Si j'essaie d'expliquer mieux, je dirais que cette écriture-là, du Saperleau j'entends, est devenue pour moi un peu comme ces miroirs convexes, ou concaves, tels qu'on en trouvait parfois dans certains grands magasins quand j'étais moutard, ou dans les foires... on pouvait passer des heures à se faire un gros bidon, des toutes petites cannes, un énorme tarbouif, des super biscottos... exetriexetra.
Qui a déjà éprouvé ce plaisir étrangement hilare à déformer irrespectueusement son propre corps comprendra peut-être la lointaine réminiscence que j'en ai trouvé en me servant de l'écriture comme d'un miroir à déformer ce que je croyais être ma langue. Mais il m'importe qu'on sache : j'ai pas fait exprès. C'est la faute que j'ai entendu plus que j'ai lu.
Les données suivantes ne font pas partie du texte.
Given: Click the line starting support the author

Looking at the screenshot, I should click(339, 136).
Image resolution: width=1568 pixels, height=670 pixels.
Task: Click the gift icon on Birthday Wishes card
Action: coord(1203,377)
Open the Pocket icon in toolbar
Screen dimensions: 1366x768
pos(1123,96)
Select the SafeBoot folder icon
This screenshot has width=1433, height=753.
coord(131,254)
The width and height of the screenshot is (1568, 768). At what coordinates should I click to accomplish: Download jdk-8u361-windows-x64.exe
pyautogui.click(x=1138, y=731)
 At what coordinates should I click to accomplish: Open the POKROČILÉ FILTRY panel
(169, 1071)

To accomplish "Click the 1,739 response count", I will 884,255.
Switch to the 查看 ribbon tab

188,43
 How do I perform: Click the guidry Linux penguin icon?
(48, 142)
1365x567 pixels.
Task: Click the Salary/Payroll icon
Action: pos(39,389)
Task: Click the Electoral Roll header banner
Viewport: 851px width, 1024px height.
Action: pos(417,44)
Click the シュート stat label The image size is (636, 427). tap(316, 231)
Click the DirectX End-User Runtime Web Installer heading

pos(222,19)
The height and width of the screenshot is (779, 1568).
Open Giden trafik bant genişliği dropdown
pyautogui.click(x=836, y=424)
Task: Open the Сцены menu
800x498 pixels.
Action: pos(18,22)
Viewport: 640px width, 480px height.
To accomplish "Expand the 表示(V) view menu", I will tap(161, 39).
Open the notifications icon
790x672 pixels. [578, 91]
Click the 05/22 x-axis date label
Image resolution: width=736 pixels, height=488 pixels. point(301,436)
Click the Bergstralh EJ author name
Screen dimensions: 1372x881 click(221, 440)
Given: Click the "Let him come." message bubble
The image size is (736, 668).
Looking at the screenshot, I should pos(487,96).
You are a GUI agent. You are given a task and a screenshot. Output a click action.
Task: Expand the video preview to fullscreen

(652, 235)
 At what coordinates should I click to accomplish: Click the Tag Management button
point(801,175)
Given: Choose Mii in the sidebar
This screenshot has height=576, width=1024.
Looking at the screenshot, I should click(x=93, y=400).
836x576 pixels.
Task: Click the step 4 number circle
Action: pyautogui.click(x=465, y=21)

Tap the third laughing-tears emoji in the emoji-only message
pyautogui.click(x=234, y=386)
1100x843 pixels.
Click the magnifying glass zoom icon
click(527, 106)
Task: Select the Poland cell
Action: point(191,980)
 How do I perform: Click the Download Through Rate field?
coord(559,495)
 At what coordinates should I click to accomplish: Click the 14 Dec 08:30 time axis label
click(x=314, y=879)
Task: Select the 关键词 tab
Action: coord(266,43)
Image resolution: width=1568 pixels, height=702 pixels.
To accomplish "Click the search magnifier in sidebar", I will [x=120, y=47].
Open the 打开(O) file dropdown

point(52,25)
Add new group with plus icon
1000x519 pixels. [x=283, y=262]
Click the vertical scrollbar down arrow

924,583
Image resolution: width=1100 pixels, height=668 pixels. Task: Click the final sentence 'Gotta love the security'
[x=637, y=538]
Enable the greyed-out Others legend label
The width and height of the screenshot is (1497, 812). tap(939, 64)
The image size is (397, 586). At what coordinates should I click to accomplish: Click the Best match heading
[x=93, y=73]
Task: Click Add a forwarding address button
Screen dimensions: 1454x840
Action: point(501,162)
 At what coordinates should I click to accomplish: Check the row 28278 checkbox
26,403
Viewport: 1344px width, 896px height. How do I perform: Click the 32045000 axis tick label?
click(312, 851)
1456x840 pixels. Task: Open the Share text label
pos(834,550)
Hélas ! Que de désordre dans ce qui est venu frapper mon pauvre tympan, affolé de tant de parlures diverses : breton du dedans du ventre de ma mère, babil des autres morveux, latin d'église, et cette langue si particulière des gens qui causent dans le poste (Radio-Luxembourg d'abord, puis la télé ensuite) et, dans le désordre : l'anglo-américain des chanteurs de disques, le parler pied-noir d'un copain fils de rapatrié, le parler des dockers du Havre, le parler version doublée des films américains, la sublime emphase rhétorique des discours du général de Gaulle, le Lacan, le cibiste, et tout le reste... Alors, forcément, tout ça, ça remonte, y'a des renvois, ça refoule dès que l'occasion se présente - et moi pauvre apprenti sourcier qui joue à faire des trous dans la coque de mon dictionnaire ! - tu parles si ça s'engouffre, ça te ferait couler grammaire et vocabulaire réunis si on n'y prenait pas garde. J'ai pas dû prendre assez garde.
Gildas Bourdet
Mis en scène en 1982, Le Saperleau a été recréé en 1998 au Théâtre National de Marseille - La Criée. Par ailleurs, Gildas Bourdet présente Raisons de famille de Gérald Hubert au Théâtre Hébertot jusquau 20 mars 2000 et La Main Passe de Georges Feydeau au Théâtre National de Chaillot du 7 janvier au 27 février 2000.
Une farce sophistiquée
Bourdet concasse la langue et ce qui en résulte tient de l'explosion en chaîne du
vocabulaire, de sa déflagration ravageuse. Du dictionnaire il ne reste plus que des
éclats qui surgissent ici et là dans un continuum sonore, presque pour nous révéler ce
qui subsiste de la langue et permettre ainsi à l'auditeur ahuri de s'orienter. Les mots
craquent, gonflent, dérapent dans une véritable jubilation destructrice. Ce qui fascine
ici provient du courage avec lequel Bourdet s'attaque à la langue sans se donner un
principe évident que le public, à l'usage, aurait pu découvrir. L'agression de la
langue ne respecte aucun ordre. Tout tient de la gratuité d'une invention en liberté qui
n'accepte que de charrier, ici et là, des morceaux détachés de notre langue
quotidienne. L'humour surgit de ce qu'ils détonnent dans ce charivari funambulesque.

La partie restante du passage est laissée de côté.